É fundamental enfatizar, a princípio, que não basta simplesmente aumentar o volume de sangue no estoque dos hemocentros, mas sim, preocupar-se em manter a qualidade e a segurança do material coletado. No entanto, conforme relata o Diretor-Presidente do Hemocentro de Ribeirão Preto-SP, Dimas Tadeu, a falta de financiamento dos órgãos públicos para com as agências transfusionais prejudica todo o processo de doação, desde a primeira entrevista com o profissional, até os exames laboratoriais. Logo, é comum a ocorrência de perda do material, tanto pela falta de bancos de sangue em unidades de saúde, quanto pelo relacionamento ineficaz entre hemocentros e hospitais.
Ademais, relacionada à deficiência estrutural nas agências, a restrição da doação sanguínea de homens que mantiveram relações sexuais com outros homens, por um período de até 12 meses antes da coleta, também é um obstáculo para o país nesse quesito. Isso porque, durante a década de 1980 ocorreu um surto internacional de AIDS, e a maioria dos pacientes que apresentavam a Síndrome da Imunodeficiência Adquirida eram homossexuais, o que fez com que a sociedade relacionasse umbilicalmente a doença a esse grupo social da época. No entanto, conforme defende Welton Trindade, ativista LGBT e Coordenador Midiático do grupo Estrutural, essa atitude é discriminatória, uma vez que não se deve considerar a orientação sexual do doador, mas sim se ele mantém um comportamento que apresentaria risco para o receptor do sangue.

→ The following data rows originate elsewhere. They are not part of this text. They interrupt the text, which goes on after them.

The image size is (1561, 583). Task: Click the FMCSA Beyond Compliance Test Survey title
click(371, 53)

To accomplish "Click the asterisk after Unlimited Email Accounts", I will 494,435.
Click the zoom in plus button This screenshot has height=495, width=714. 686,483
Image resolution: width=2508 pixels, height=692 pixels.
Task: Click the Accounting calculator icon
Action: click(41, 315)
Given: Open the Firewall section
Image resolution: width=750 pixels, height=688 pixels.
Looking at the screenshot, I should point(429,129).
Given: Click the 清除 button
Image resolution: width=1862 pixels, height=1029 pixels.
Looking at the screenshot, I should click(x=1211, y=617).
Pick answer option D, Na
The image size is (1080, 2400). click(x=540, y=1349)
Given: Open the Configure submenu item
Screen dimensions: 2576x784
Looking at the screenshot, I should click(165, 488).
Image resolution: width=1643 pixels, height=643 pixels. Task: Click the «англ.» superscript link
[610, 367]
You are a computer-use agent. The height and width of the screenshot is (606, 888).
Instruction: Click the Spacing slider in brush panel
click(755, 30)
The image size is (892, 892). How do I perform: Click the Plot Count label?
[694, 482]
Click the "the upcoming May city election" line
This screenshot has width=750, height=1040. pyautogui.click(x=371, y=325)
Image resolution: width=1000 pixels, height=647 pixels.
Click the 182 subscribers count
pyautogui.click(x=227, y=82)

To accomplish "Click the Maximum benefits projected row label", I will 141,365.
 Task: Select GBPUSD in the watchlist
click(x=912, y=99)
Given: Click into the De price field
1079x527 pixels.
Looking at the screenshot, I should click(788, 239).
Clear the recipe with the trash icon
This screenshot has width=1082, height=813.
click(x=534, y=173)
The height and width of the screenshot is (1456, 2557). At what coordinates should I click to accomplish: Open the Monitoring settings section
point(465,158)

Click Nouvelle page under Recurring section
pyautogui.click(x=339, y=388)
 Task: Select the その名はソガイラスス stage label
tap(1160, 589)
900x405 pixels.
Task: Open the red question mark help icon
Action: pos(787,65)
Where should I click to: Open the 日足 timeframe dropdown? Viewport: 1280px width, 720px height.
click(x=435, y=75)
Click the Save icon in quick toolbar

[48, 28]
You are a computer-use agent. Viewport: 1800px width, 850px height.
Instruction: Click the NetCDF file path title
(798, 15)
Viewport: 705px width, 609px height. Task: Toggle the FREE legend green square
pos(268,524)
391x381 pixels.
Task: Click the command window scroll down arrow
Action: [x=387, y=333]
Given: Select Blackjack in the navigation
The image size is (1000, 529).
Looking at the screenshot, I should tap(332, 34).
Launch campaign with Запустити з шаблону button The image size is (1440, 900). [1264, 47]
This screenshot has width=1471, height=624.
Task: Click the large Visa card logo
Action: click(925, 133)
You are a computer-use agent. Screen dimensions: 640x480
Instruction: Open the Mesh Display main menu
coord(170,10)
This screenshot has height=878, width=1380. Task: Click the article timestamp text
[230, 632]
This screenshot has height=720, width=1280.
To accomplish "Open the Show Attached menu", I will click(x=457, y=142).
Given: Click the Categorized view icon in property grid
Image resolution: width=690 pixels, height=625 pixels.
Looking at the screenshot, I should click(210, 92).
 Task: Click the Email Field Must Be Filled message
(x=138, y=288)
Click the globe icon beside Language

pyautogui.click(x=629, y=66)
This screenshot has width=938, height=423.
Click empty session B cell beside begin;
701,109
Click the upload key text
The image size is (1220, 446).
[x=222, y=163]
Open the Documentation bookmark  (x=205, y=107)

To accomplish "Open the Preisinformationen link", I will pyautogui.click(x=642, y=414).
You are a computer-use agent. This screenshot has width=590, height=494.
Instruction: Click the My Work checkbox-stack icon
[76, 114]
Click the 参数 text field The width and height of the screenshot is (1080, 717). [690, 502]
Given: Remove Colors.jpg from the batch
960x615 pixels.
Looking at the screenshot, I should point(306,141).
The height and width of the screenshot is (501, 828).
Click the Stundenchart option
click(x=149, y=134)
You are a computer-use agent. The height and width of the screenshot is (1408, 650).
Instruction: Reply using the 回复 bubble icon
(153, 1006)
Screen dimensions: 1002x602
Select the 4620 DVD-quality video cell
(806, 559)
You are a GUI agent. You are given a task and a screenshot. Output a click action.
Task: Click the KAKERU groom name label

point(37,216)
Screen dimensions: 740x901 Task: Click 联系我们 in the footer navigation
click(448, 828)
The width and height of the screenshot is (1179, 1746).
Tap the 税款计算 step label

Fica evidente, portanto, que ainda existem obstáculos na doação de sangue no Brasil. Nesse sentido, cabe ao Ministério da Saúde, investir objetivamente na ampliação de agências transfusionais nos hospitais e na contratação de profissionais capacitados, como enfermeiros, médicos e biomédicos, a fim de promover uma consolidação da estrutura que compete a transfusão sanguínea. Além disso, o Ministério da Saúde, em parceria com o setor Legislativo, devem eliminar a restrição da doação dos homossexuais, utilizando o México, Chile e Uruguai como referência, posto que nesses países, homens que mantém relações sexuais com outros homens podem colaborar normalmente, desde que apresentem comportamentos que não apresentem risco ao receptor. Assim, alcançar-se-à uma ampliação nos estoques de sangue sem interferir na qualidade do material, o que reflete uma sociedade que expressa respeito pela dignidade humana.